Premier sentiment : la direction d'acteurs est balèze. Les interprètes des enfants sont nés aux alentours de 1997, et deux d'entre eux signent là le début de leur carrière. JJA assure complètement en tant que leur guide. La nostalgie est palpable quand il fait dire au personnage du shérif « Kids walking around with their own stereo is just what we need... It's a slippery slope my friend » (« Des gamins avec leur propre stéréo, c'est bien ce qu'il nous faut... C'est une pente glissante, mon ami »). En une petite phrase qui fait figure d'allusion au monde moderne, le contexte est bien placé sur ses gonds, et un monde kinguien s'ouvre comme une faille temporelle. Faille qui se referme assez vite parce que Super 8 demeure une superproduction, et l'intimisme de JJA bouffe toute la place pour une quelconque autre sorte de simplicité.
Or il aurait fallu de la place pour les attaches affectives : les parents, le chien perdu... Ces aspects sont assez négligés, et il manque la pierre émotionnelle à ce scénario qui démarrait bien. En nous replongeant décemment dans l'atmosphère du cinéma et des towns des années 70, Super 8 retombe aussi dans les clichés de l'horreur de l'époque, ce que JJA semble contrebalancer par une utilisation à outrance des screamers coupant la parole aux personnages. Cela arrive au moins quatre fois et n'apporte pas grand-chose.

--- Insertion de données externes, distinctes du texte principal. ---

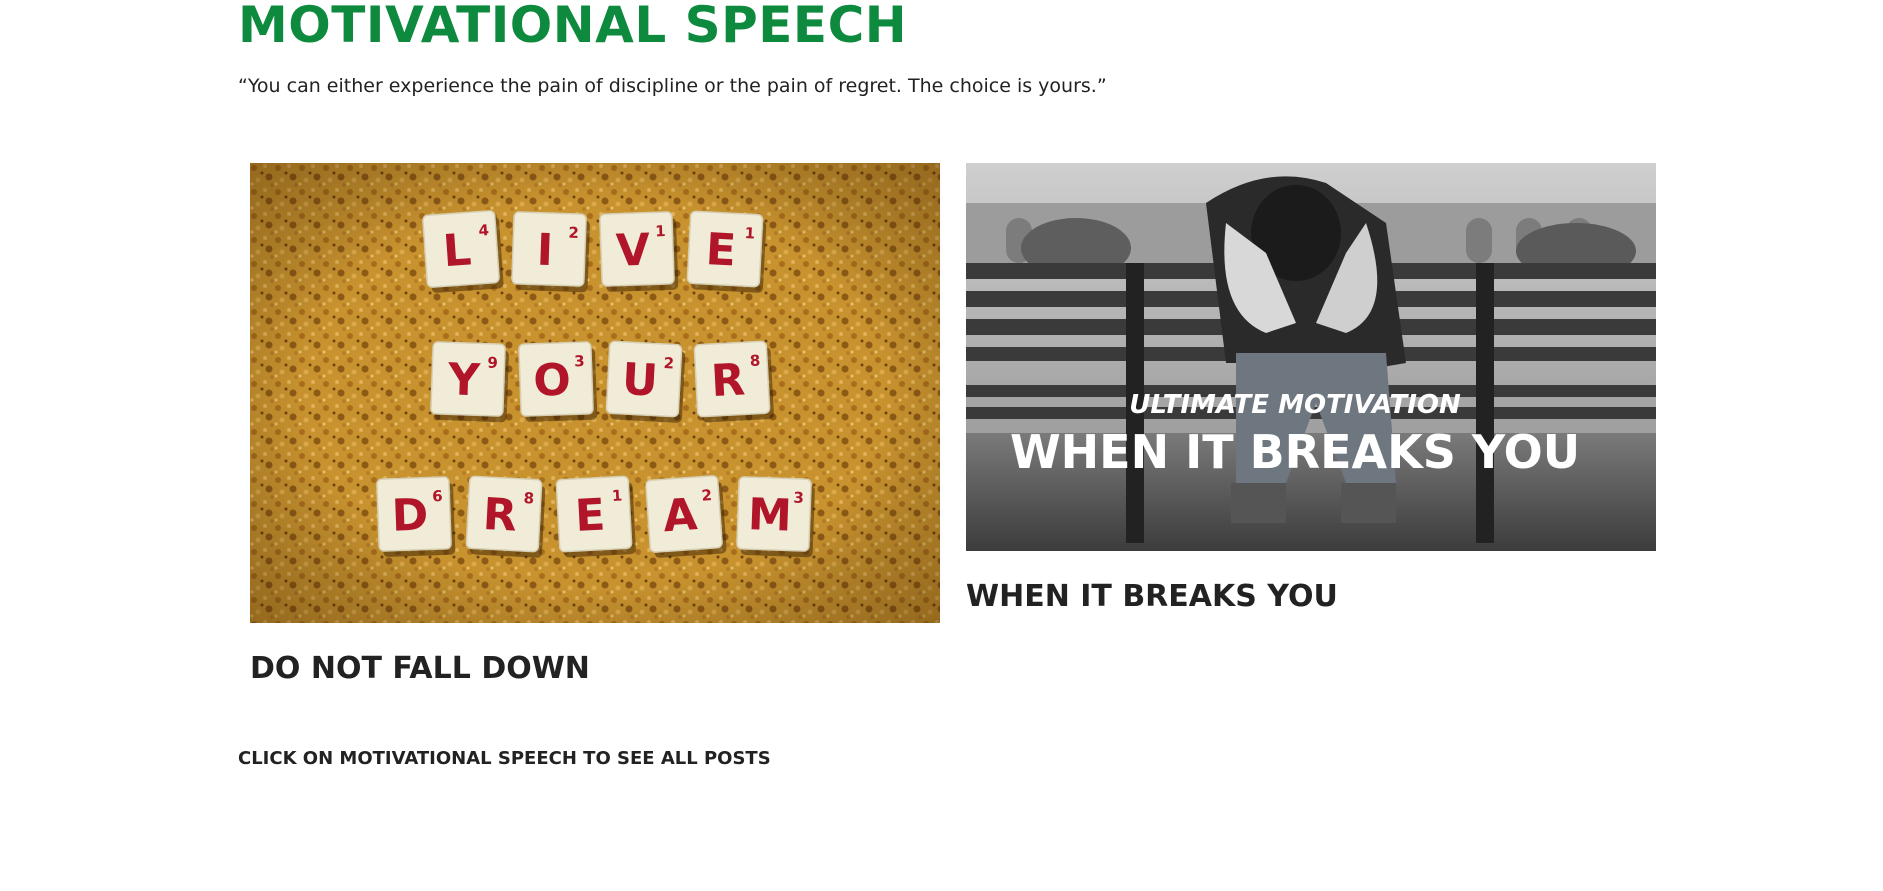 This screenshot has height=891, width=1883. I want to click on scrabble-tile: Y9, so click(470, 382).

L'empathie policière, bien faite et campée par le deputy superaméricain de Kyle Chandler, est en proies aux attaques de la bourrinitude militaire, mal faite et interprétée en premier lieu par Noah Emmerich. La seconde l'emporte malheureusement, et il n'y a pas besoin de chercher bien loin pour comprendre pourquoi : le film devient une zone de guerre, un quasi-survival où les gamins vont jouer, là aussi, l'horreur à outrance. Énième clin d'œil aux années 70, sans doute, mais cela dépasse le seuil de l'inutilité. Le duo d'enfants courageux, l'un leader hors-pair, l'autre artificier, laisse clairement à désirer, et le manque total d'originalité de la conclusion nous laissera sur notre faim d'un film qui aurait été fidèle à son entrée.